Comparison of the kinetics of intestinal colonization by associating 5 probiotic bacteria assumed either in a microencapsulated or in a traditional, uncoated form.

Background: Beneficial findings concerning probiotics are increasing day by day. However, one of the most important parameters able to significantly affect the probiotic value of a microorganism is its survival during the transit through the stomach and the duodenum. Some techniques may be applied that aim to improve this parameter, but microencapsulation of bacterial cells remains one of the most important. A recent study assessed the kinetics of intestinal colonization by a mixture of 2 probiotic strains, given either in a microencapsulated or in a traditional, uncoated form.

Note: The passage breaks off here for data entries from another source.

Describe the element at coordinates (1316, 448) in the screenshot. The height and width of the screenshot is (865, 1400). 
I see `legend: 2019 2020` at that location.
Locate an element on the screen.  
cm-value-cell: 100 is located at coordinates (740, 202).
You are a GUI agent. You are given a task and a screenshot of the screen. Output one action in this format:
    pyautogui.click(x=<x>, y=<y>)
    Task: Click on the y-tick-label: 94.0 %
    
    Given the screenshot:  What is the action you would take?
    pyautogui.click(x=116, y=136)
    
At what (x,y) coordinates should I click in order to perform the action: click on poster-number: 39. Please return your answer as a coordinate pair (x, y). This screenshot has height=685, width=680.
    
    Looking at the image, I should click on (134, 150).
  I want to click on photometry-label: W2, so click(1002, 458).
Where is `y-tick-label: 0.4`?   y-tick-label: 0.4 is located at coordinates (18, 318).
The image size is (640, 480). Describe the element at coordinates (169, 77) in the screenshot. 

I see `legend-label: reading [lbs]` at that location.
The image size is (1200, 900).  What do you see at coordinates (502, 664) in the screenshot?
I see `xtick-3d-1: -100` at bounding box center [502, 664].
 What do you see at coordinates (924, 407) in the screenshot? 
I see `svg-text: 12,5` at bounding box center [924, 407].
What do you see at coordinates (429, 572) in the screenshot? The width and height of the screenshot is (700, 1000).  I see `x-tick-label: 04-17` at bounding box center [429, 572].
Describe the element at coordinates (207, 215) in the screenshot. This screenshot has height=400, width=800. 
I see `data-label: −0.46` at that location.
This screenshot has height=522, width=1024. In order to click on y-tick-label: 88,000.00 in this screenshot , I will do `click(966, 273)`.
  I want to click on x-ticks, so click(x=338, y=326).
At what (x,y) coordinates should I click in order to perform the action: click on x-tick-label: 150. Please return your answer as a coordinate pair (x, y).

Methods: A comparison between the intestinal colonization by associating 5 microencapsulated bacteria and the same uncoated strains was performed by a double-blind, randomized, cross-over study. The study (December 2007 to January 2009) involved 53 healthy volunteers. In particular, subjects were divided into 2 groups: group A (27 subjects) was given a mix of probiotic strains Probiotical S.p.A. (Novara, Italy), Lactobacillus acidophilus LA02 (DSM 21717), Lactobacillus rhamnosus LR04 (DSM 16605), L. rhamnosus GG, or LGG (ATCC 53103), L. rhamnosus LR06 (DSM 21981), and Bifidobacterium lactis BS01 (LMG P-21384) in an uncoated form, whereas group B (26 subjects) received the same strains microencapsulated with a gastroprotected material. The uncoated strains were administered at 5×10⁹ cfu/strain/d (a total of 25×10⁹ cfu/d) for 21 days, whereas the microencapsulated bacteria were given at 1×10⁹ cfu/strain/d (a total of 5×10⁹ cfu/d) for 21 days. At the end of the first period of supplementation with probiotics, a 3-week wash-out phase was included in the study setting. At the end of the wash-out period, the groups crossed over their treatment regimen; that is, group A was administered the microencapsulated bacteria and group B the uncoated bacteria. The administered quantities of each strain were the same as the first treatment. A quantitative evaluation of intestinal colonization by probiotics, either microencapsulated or uncoated, was undertaken by examining fecal samples at the beginning of the study (time 0), after 10 days and after 21 days of each treatment period. In particular, fecal total Lactobacilli, heterofermentative Lactobacilli, and total Bifidobacteria were quantified at each checkpoint. A genomic analysis of an appropriate number of colonies was performed to quantify individual L. rhamnosus strains among heterofermentative Lactobacilli.

Results: A statistically significant increase in the fecal amounts of total Lactobacilli, heterofermentative Lactobacilli, and total Bifidobacteria was registered in both groups at the end of each supplementation period compared with d₀ or d₄₂ (group A: P=0.0002, P=0.0001, and P<0.0001 at d₂₁, P=0.0060, P=0.0069, and P<0.0001 at d₆₃ for total Lactobacilli, heterofermentative Lactobacilli, and Bifidobacteria, respectively; group B: P=0.0002, P=0.0006, and P<0.0001 at d₂₁, P=0.0015, P=0.0016, and P<0.0001 at d₆₃ for total Lactobacilli, heterofermentative Lactobacilli, and Bifidobacteria, respectively), confirming the ability of each strain in the administered composition to colonize the human gut, whether supplemented in a gastroprotected or in a traditional freeze-dried form. On the contrary, subjects receiving microencapsulated bacteria reported a kinetics of intestinal colonization that was entirely comparable with those who were given uncoated strains at a 5 times higher amount.

Conclusions: The microencapsulation technique used in this study is a valid approach aimed to significantly improve the survival of strains during gastroduodenal transit, thus enhancing their probiotic value and allowing the use of a 5 times lower amount.